■ Page text
As tracking is currently practiced in the United States, students will need to be educated in settings other than typical low-track classes if they are to receive the high-quality curriculum and instruction they need to "master challenging content and complex problem solving skills."
Disproportions Based on Race, National Origin, Language, and SES
Research on patterns of student stratification has found disproportionate percentages of low-SES students and minority students in curricula designed for low-ability and noncollege-bound students (Gamoran and Mare, 1989; Moore and Davenport, 1988; National Center for Educational Statistics, 1985; Oakes, 1990; Braddock, 1990). High School and Beyond survey data from 1982 provide an illustration. "African American students participated in the vocational education track at a rate 34 percent higher than … the rate for white students …. The participation rate in academic programs among African American students was 88 percent of the rate for whites, and, in the general track, the
African American student participation rate was 84 percent of the rate for whites" (Braddock, 1990:2). Similar statistics were found for Hispanic students (Braddock, 1990).
Minority students in racially mixed schools are disproportionately placed in low-track classes (Oakes et al., 1992) and consistently underrepresented in programs for the gifted and talented (Darling-Hammond, 1985). The same holds true for advanced placement classes; in Milwaukee for example, whites make up 24 percent of the total student population but 54 percent of those enrolled in advanced placement courses, whereas black students constitute 61 percent of the student population but only 17 percent of those in advanced placement courses (interview with Lynn Krebs, guidance director, Milwaukee School District).

■ Record extracts

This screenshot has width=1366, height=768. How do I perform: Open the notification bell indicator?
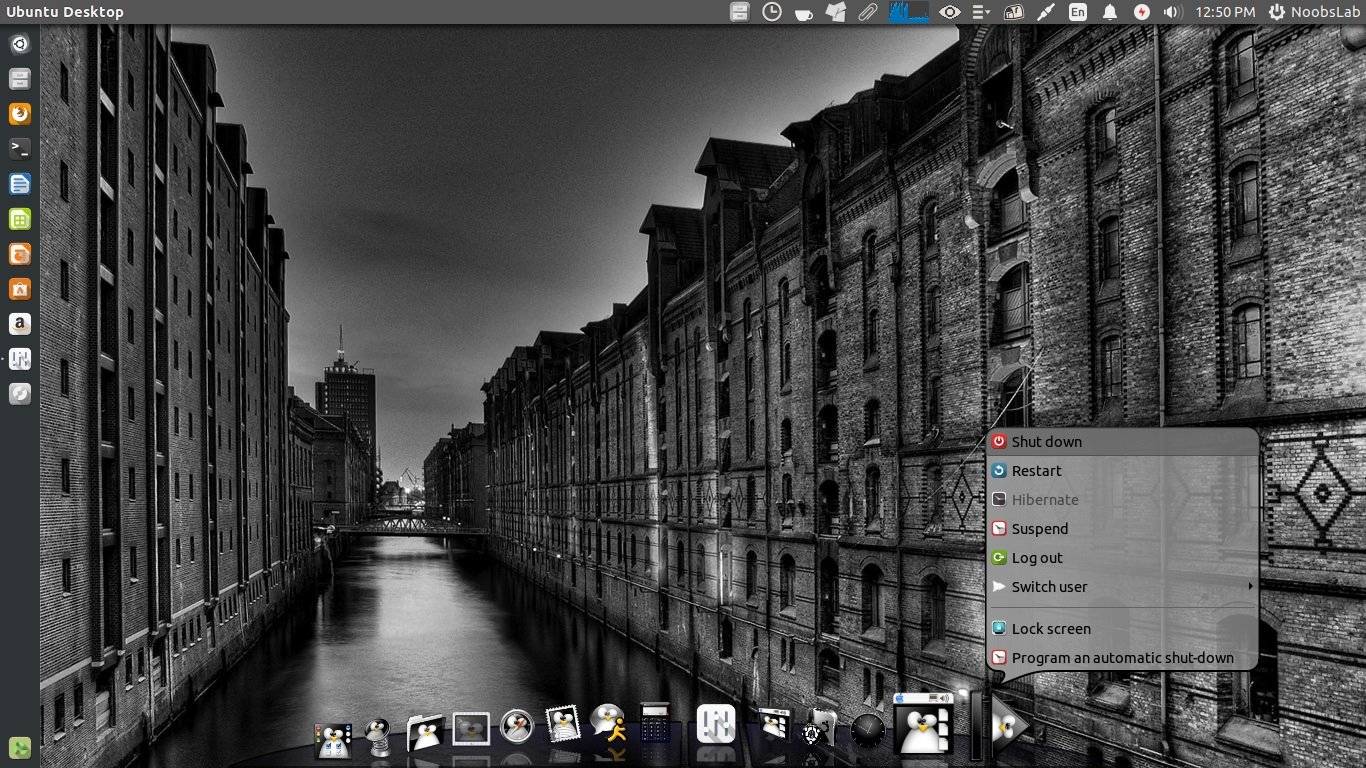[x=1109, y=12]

--

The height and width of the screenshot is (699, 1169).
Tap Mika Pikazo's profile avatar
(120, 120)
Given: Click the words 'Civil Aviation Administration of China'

■ Description of the task
Continue the passage on tracking and disproportionate student placement by writing what comes next after its final sentence.

■ Task result
There is evidence that tests used for tracking contribute to these disproportions: lower test scores by minority students and low-SES students under gird these patterns (Oakes et al., 1992). Tests used for tracking are not unique in this respect: "Gaps between average scores of minority and nonminority individuals show up not just on so-called intelligence or ability tests and general achievement tests. They also show up on competency tests used for grade promotion and high-school graduation [and tests used for other purposes]" (Haney, 1993:50, citing National Commission on Testing and Public Policy, 1990). At the same time, disproportionate placement rates are also due to factors other than test use; placement differences by race and social class seem to occur whether test scores, counselor and teacher recommendations, or student and parent choices are the basis for placement (Oakes et al., 1992).
Whether it is due to test scores or other information, the committee see cause for concern in the fact that minority students and low-SES students are proportionately overrepresented in a classes typically characterized by an exclusive focus on basic skills, low expectations, and less-qualified teachers.
The committee's findings and recommendations about tracking are reported in Chapter 12.